The entries below are to be retyped exactly. Preserve every word.

▸ Collected data:
=-=-=

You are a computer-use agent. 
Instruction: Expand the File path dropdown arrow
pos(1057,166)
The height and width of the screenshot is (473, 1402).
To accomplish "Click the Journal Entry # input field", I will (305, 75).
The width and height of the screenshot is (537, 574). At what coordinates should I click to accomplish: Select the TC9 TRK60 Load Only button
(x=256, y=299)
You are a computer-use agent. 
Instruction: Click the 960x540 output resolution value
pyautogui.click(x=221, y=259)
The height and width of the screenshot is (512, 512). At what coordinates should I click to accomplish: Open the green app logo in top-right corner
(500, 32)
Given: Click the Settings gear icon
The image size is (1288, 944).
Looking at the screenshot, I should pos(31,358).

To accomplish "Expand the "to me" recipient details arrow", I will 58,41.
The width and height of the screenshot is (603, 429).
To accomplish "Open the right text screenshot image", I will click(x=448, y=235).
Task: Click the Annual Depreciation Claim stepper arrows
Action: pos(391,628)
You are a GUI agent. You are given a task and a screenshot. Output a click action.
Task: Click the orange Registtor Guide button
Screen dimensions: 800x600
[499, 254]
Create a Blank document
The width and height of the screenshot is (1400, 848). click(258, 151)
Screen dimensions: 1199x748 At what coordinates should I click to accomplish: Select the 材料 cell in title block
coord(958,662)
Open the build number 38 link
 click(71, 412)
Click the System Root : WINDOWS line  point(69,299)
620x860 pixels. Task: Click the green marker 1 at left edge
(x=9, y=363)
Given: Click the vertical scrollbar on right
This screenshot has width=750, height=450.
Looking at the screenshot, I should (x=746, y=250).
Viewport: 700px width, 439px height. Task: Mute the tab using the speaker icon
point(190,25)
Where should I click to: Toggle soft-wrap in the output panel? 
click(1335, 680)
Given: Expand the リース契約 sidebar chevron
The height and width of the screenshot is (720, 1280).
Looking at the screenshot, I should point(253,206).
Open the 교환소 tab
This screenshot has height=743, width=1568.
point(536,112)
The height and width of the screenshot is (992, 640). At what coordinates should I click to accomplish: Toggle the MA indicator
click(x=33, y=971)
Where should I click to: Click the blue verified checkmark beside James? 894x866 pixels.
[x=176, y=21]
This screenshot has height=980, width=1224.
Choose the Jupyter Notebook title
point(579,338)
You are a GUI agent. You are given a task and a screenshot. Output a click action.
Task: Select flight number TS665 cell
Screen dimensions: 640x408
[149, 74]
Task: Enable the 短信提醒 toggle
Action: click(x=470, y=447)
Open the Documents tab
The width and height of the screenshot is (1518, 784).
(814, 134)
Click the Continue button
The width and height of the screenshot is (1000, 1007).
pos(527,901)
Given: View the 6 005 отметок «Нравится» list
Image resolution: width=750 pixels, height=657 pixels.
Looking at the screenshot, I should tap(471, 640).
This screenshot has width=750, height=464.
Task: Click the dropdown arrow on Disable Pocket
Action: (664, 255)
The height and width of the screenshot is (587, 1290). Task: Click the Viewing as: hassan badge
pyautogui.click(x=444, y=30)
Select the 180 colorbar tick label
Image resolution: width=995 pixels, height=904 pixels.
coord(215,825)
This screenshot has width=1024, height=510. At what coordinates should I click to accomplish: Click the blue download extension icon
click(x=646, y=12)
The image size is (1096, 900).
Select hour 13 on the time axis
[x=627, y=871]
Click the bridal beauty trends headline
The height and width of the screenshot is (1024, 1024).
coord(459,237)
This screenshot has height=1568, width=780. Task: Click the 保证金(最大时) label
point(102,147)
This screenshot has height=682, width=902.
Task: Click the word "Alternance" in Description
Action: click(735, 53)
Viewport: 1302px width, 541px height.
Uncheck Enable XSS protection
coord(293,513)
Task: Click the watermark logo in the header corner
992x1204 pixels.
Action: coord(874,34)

=-=-=

▸ SOLUTION TO THIS TASK:
You are a computer-use agent. 
Instruction: Expand the File path dropdown arrow
pos(1057,166)
The height and width of the screenshot is (473, 1402).
To accomplish "Click the Journal Entry # input field", I will (305, 75).
The width and height of the screenshot is (537, 574). At what coordinates should I click to accomplish: Select the TC9 TRK60 Load Only button
(x=256, y=299)
You are a computer-use agent. 
Instruction: Click the 960x540 output resolution value
pyautogui.click(x=221, y=259)
The height and width of the screenshot is (512, 512). At what coordinates should I click to accomplish: Open the green app logo in top-right corner
(500, 32)
Given: Click the Settings gear icon
The image size is (1288, 944).
Looking at the screenshot, I should pos(31,358).

To accomplish "Expand the "to me" recipient details arrow", I will 58,41.
The width and height of the screenshot is (603, 429).
To accomplish "Open the right text screenshot image", I will click(x=448, y=235).
Task: Click the Annual Depreciation Claim stepper arrows
Action: pos(391,628)
You are a GUI agent. You are given a task and a screenshot. Output a click action.
Task: Click the orange Registtor Guide button
Screen dimensions: 800x600
[499, 254]
Create a Blank document
The width and height of the screenshot is (1400, 848). click(258, 151)
Screen dimensions: 1199x748 At what coordinates should I click to accomplish: Select the 材料 cell in title block
coord(958,662)
Open the build number 38 link
 click(71, 412)
Click the System Root : WINDOWS line  point(69,299)
620x860 pixels. Task: Click the green marker 1 at left edge
(x=9, y=363)
Given: Click the vertical scrollbar on right
This screenshot has width=750, height=450.
Looking at the screenshot, I should (x=746, y=250).
Viewport: 700px width, 439px height. Task: Mute the tab using the speaker icon
point(190,25)
Where should I click to: Toggle soft-wrap in the output panel? 
click(1335, 680)
Given: Expand the リース契約 sidebar chevron
The height and width of the screenshot is (720, 1280).
Looking at the screenshot, I should point(253,206).
Open the 교환소 tab
This screenshot has height=743, width=1568.
point(536,112)
The height and width of the screenshot is (992, 640). At what coordinates should I click to accomplish: Toggle the MA indicator
click(x=33, y=971)
Where should I click to: Click the blue verified checkmark beside James? 894x866 pixels.
[x=176, y=21]
This screenshot has height=980, width=1224.
Choose the Jupyter Notebook title
point(579,338)
You are a GUI agent. You are given a task and a screenshot. Output a click action.
Task: Select flight number TS665 cell
Screen dimensions: 640x408
[149, 74]
Task: Enable the 短信提醒 toggle
Action: click(x=470, y=447)
Open the Documents tab
The width and height of the screenshot is (1518, 784).
(814, 134)
Click the Continue button
The width and height of the screenshot is (1000, 1007).
pos(527,901)
Given: View the 6 005 отметок «Нравится» list
Image resolution: width=750 pixels, height=657 pixels.
Looking at the screenshot, I should tap(471, 640).
This screenshot has width=750, height=464.
Task: Click the dropdown arrow on Disable Pocket
Action: (664, 255)
The height and width of the screenshot is (587, 1290). Task: Click the Viewing as: hassan badge
pyautogui.click(x=444, y=30)
Select the 180 colorbar tick label
Image resolution: width=995 pixels, height=904 pixels.
coord(215,825)
This screenshot has width=1024, height=510. At what coordinates should I click to accomplish: Click the blue download extension icon
click(x=646, y=12)
The image size is (1096, 900).
Select hour 13 on the time axis
[x=627, y=871]
Click the bridal beauty trends headline
The height and width of the screenshot is (1024, 1024).
coord(459,237)
This screenshot has height=1568, width=780. Task: Click the 保证金(最大时) label
point(102,147)
This screenshot has height=682, width=902.
Task: Click the word "Alternance" in Description
Action: click(735, 53)
Viewport: 1302px width, 541px height.
Uncheck Enable XSS protection
coord(293,513)
Task: Click the watermark logo in the header corner
992x1204 pixels.
Action: coord(874,34)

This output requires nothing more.